La CNIL a annoncé avoir infligé une amende de 105 000 euros à la société spécialisée dans les paiements en ligne, NS Cards France, suite à plusieurs manquements au RGPD et un manquement à la loi Informatique et Libertés.
L’éditeur du site neosurf.com et de l’application mobile éponyme, permettant d’effectuer des paiements en ligne, entame plutôt mal la nouvelle année. L’entreprise s’est vue sanctionnée à hauteur de 105 000 euros par la CNIL suite à des investigations menées fin 2021.
« Lors de ses investigations, la Cnil a relevé des manquements concernant les durées de conservation des données des comptes utilisateurs, l’information des personnes, la sécurisation des données et les modalités de dépôt des cookies et traceurs sur le terminal des utilisateurs », explique la CNIL dans son communiqué.

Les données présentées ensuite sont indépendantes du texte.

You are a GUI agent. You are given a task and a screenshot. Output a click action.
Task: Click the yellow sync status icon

Des mots de passe conservés en clair
Le régulateur a retenu trois manquements au RGPD. Le premier concerne l’obligation de conserver les données pour une durée limitée à l’objectif recherché. Pour résumer, NS Cards France avait fixé une durée de conservation de dix ans avant de désactiver les comptes utilisateurs, sans les supprimer. « Les données des comptes étaient donc conservées pour une durée indéterminée », fait remarquer la CNIL.

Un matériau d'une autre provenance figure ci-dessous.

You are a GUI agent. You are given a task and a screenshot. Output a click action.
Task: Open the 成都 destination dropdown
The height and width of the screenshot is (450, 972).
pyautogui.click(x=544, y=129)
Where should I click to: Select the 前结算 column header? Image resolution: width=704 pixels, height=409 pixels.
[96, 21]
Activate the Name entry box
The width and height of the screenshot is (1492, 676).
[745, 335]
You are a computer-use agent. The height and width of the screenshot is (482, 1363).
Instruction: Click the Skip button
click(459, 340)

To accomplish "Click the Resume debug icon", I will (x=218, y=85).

C’est également la politique de confidentialité de l’entreprise qui a été jugée « incomplète et obsolète », que ce soit sur le site internet ou sur l’application mobile. « En outre, cette information était fournie en anglais, alors que le public visé par la société est majoritairement francophone », fait remarquer la CNIL.
Plus problématique encore, il est reproché à NS Cards France d’avoir conservé 50 000 mots de passe en clair dans sa base de données associés à l’adresse électronique et l’identifiant des utilisateurs. « Enfin, s’agissant des mots de passe qui étaient stockés sous une forme hachée et salée, la fonction de hachage utilisée était obsolète (SHA-1). Ces défauts de sécurité exposaient les données des comptes à des risques d’attaques informatiques ou de fuite », explique la CNIL.
Dépôt de cookies sans l’accord des utilisateurs
Le dernier manquement concerne l’article 82 de la loi Informatique et Libertés cette fois. La CNIL a sanctionné l’entreprise après avoir constaté le dépôt de cookies Google Analytics sans l’accord des utilisateurs. « Or, dans la mesure où ces cookies peuvent comporter des fonctionnalités publicitaires et, en tout état de cause, permettent de collecter des données pouvant être utilisées pour maintenir et protéger le service Analytics, ils ne peuvent être déposés sur le terminal de l’utilisateur sans son accord », justifie l’autorité.
Et ça ne s’arrête pas là. NS Cards France a également utilisé un mécanisme de reCAPTCHA de Google lors de la création du compte et de la connexion sur le site web et l’application mobile. Un mécanisme qui fonctionne avec une collecte d’informations matérielles et logicielles, transmises à Google, là encore, sans le consentement des 700 000 utilisateurs potentiellement concernés.